A Fantastic Day at Agile 2005

Today was a fantastic day at Agile 2005. So much happened that I know I won't be able to write about it all.

Let's see... I started out chairing the morning experience report session. I've said it before and I'll say it again: we have a fantastic experience report track this year. We received nearly 100 submissions and we were only able to accept about 20 of them. That gave us a very high quality set of papers covering a wide range of subjects.

During the session I chaired today, we had six reports presented. Roy Morien talked about agile database development. Salim Nair and Prasad Ramnath talked about applying agile methods to a large legacy codebase. John Major talked about delivering APIs in an agile context. Arlo Belshee talked about experiments in pair programming; Moses Hohman talked about estimating; and Marilyn Lamoreux talked about team reflections.

All of these sessions were very good and covered interesting topics. The two that made the biggest impression on me were Salim and Prasad's "legacy codebase" report and Arlo's "Promiscuous Pairing" talk.

I liked Salim and Prasad's talk because it focused very specifically on a tough problem: making changes to a large (1.5 million LOC) legacy codebase. Michael Feathers has a good book about working with legacy code--and in fact, Salim and Prasad's company actually hired Michael to help out. The nice thing about this experience, though, is it discussed a specific case.

Their codebase was so big and hard to test that they ended unable to add tests to any of the legacy code. Instead, as they added functionality, they implemented it in a parallel codebase that had the ability to call the legacy code, and which the legacy code could call. Then they would implement the new feature with proper TDD and add the proper hooks into the legacy codebase. They had a nice picture of this which will hopefully end up in a publically-available paper.

Over time, as the parallel codebase becomes more and more full-features, they hope to start removing code from the original codebase. But for now, the two live side by side. There's no attempt to refactor existing code. They summarized it like this:

Start refactoring bottom-up, followed by periodic top-down review to unify the architecture.

Replace "refactoring" with "TDD" and you have great advice for any codebase.

Yikes, I've only talked about one 30 minute experience report. I can see that I'm going to have to leave a lot out today.

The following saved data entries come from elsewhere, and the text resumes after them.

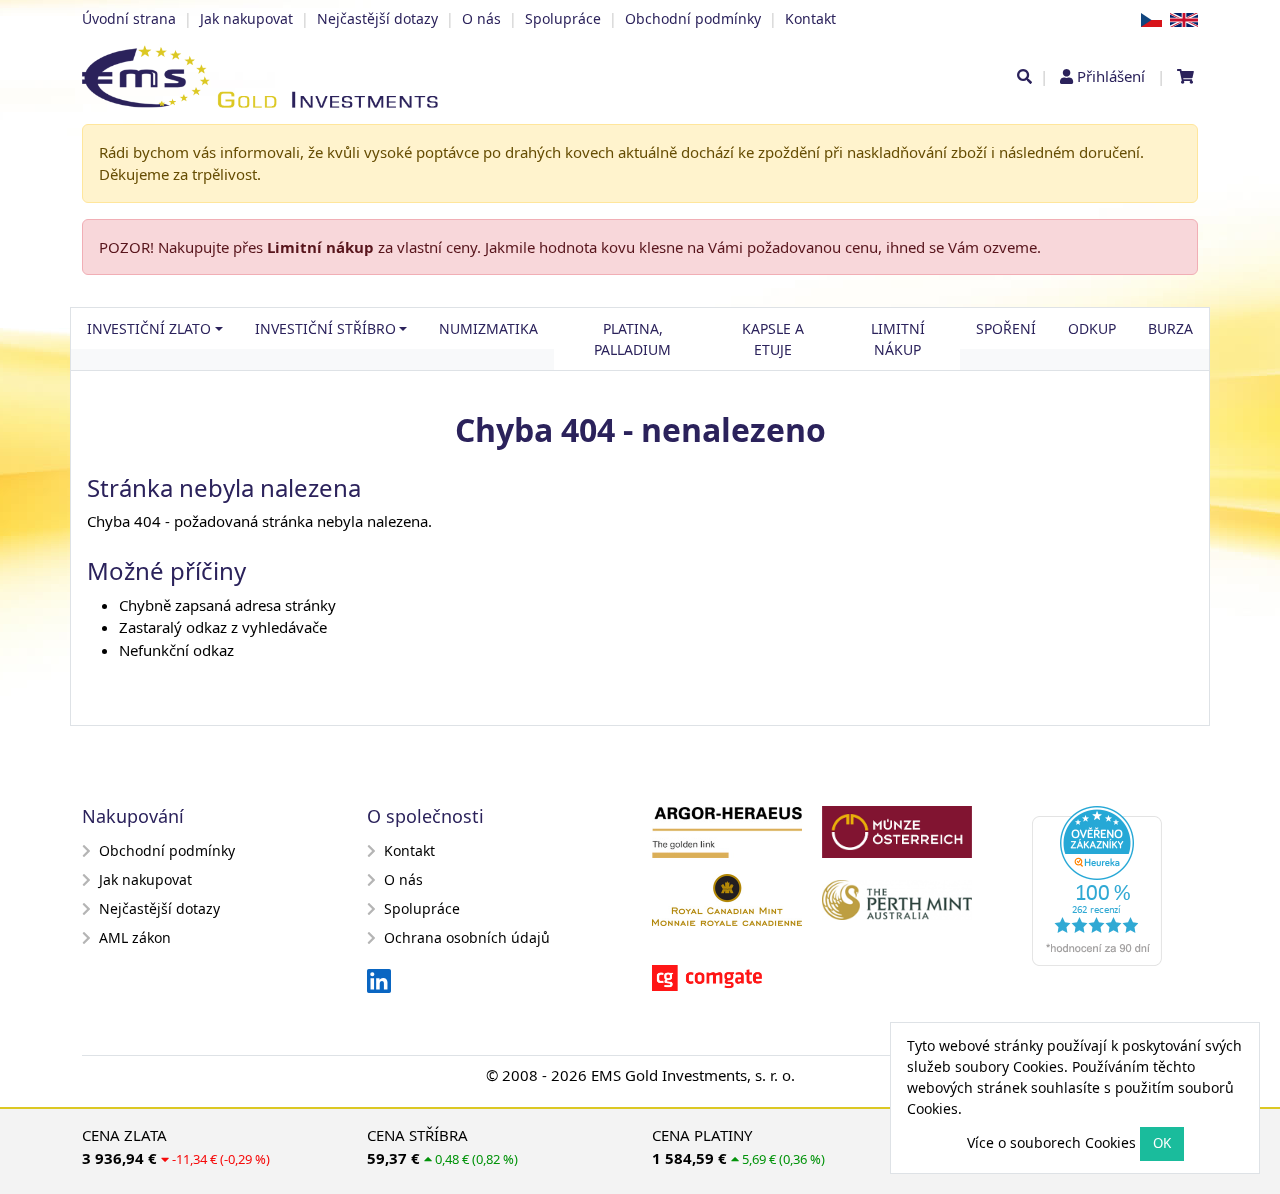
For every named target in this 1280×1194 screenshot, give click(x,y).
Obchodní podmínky (693, 18)
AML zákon (135, 937)
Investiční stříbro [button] (325, 328)
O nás (481, 18)
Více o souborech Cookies (1051, 1142)
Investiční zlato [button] (149, 328)
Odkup (1092, 328)
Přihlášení (1111, 76)
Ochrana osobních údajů (467, 937)
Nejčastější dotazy (377, 18)
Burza (1170, 328)
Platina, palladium (632, 339)
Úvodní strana (129, 18)
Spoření (1006, 328)
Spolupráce (563, 18)
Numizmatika (488, 328)
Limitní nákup (320, 247)
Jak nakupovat (246, 18)
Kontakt (810, 18)
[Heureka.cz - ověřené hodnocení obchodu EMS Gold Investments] (1105, 892)
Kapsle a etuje (773, 339)
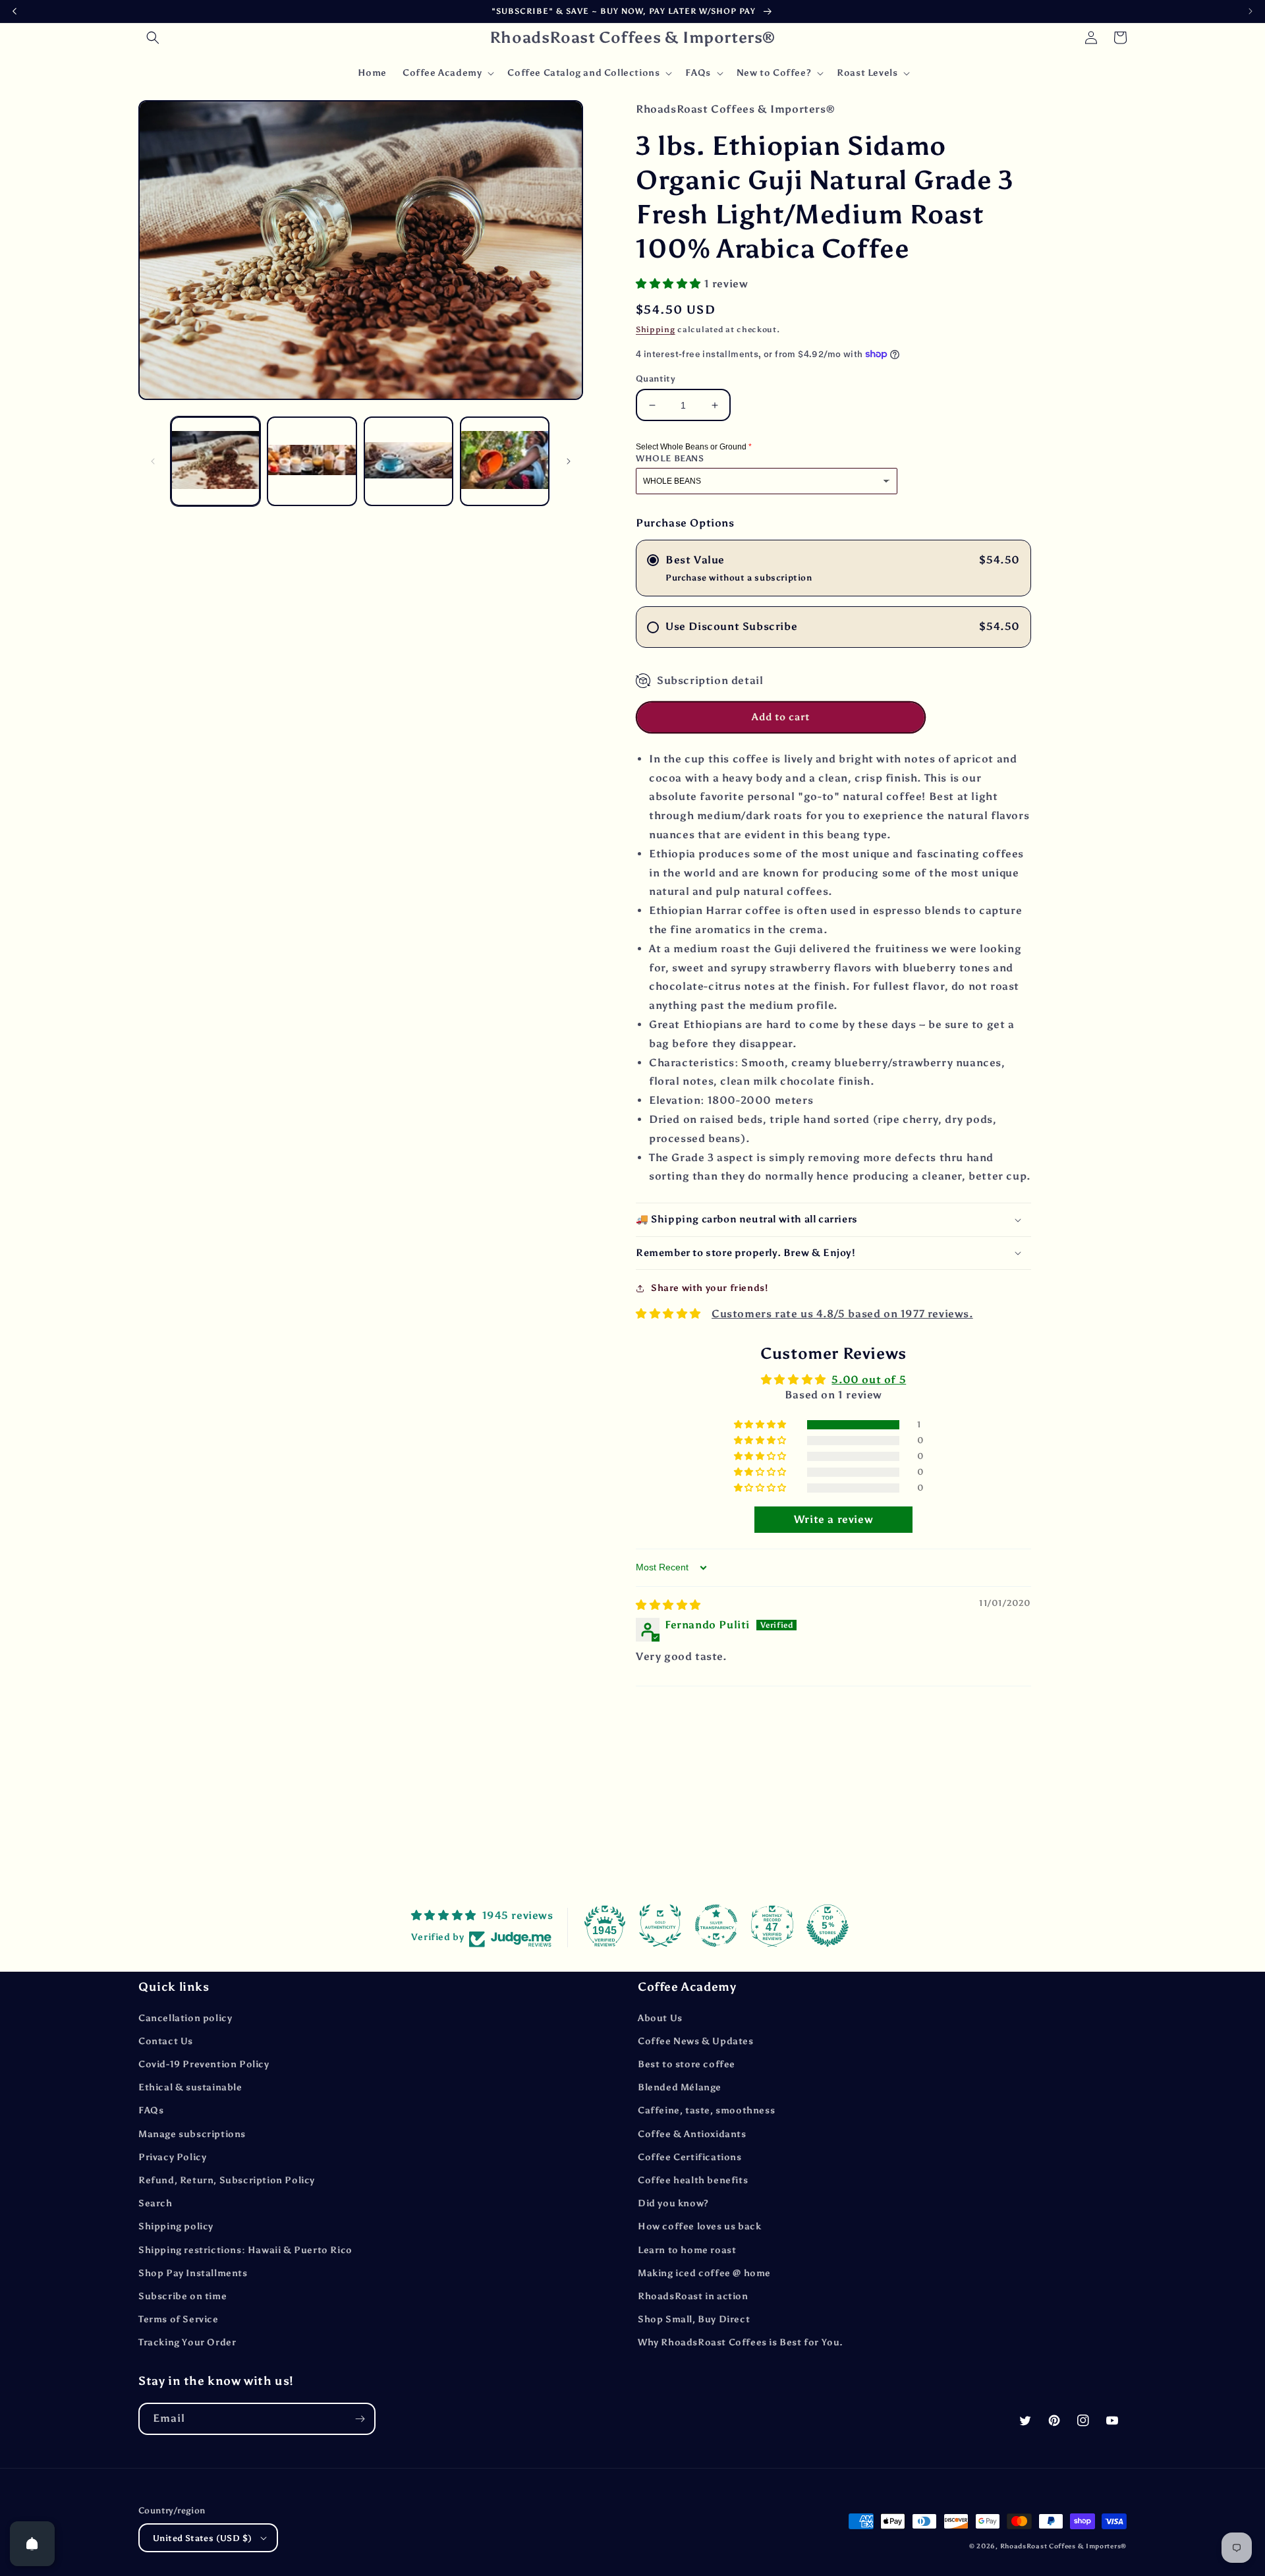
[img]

Okay, so my other favorite experience report today was Arlo's about Promiscuous Pairing. Arlo has a ton of energy and it was a fun talk. I have a feeling that you need to see this one to get the most of out of it. Grab Arlo and make him give the talk for you. Arlo, if you're reading this, you should give that talk at XPDX.

Anyway, the bottom line is that Arlo had a team where they tried a whole bunch of different approaches to pair programming. The found that the most productive approach was to have pairs switch every 90 minutes on a team of six people and every two hours on a team of 10. By "switch," he meant for one person--the one who'd been on it longest--to rotate off onto another task.

Arlo had some interesting conjectures about why this was true. The main reason was that it encouraged "beginner's mind," a state of mind in which you learn most quickly. Other reasons including applying all of the team's talents to problems and "technique telepathy" in which skills and techniques are very quickly transferred from one person to the entire team.

This isn't something to try on every team, but it was an absolutely fascinating report. If you can get a chance to see Arlo deliver it in person, take advantage.

After lunch, I attended Zhon Johansen's workshop about pitfalls of working with customers. The workshop format was very interesting: he had a "Who's Line Is It Anyway?"-style segment in the middle in a selection of attendees ad-libbed a story about a development project with all of the worst customer interaction pitfalls. I was too busy concentrating on my next line to really hear the story but it sounded pretty awful. :) I had a lot of fun with that. Thanks, Zhon.

This conference has a really vibrant Open Space track. For the second half of the afternoon, I participated in a few of those. One was about project management on agile projects (I say, "agile projects just let you focus on real management--the people stuff--and stop worrying about administrivia like MS Project") and one was about what it takes to adopt agile.

The second open space was particularly good. It was a small group session that was composed primarily of people who had a lot of experience in helping organizations adopt agile methods. We came up with an absolutely fantastic list of things that an organization needs to think about when adopting agile methods. It included a lot of things that people forget about, like "get people's agreement and buy-in." Obvious, I know, but you'd be surprised at how many times just today I've heard people say stuff like, "How can I make 'them' (customers, management) work with my agile team?" I don't know... how about including them in the "us" decision to be agile in the first place??

We'll be posting more about this soon. We've decided to create a website and everything. Watch this space... I just registered the domain name. I won't say what it is, 'cause there's no site there yet, but it has to do with adopting agile. Now, what domain name could I have picked? Hmm...

Dinner with Diana Larsen, Esther Derby, Dale Emery, three people I have a huge amount of respect for. Fun times. Followed by an entertaining gathering of the XP mailing list folks. Hey, if any of you are reading this, could you let the list know that I'm posting these blog entries? I think they might be interested and I can't send email from my hotel room. :(

All in all a fantastic day. The conference's already been worth the price of admission and it's only half over.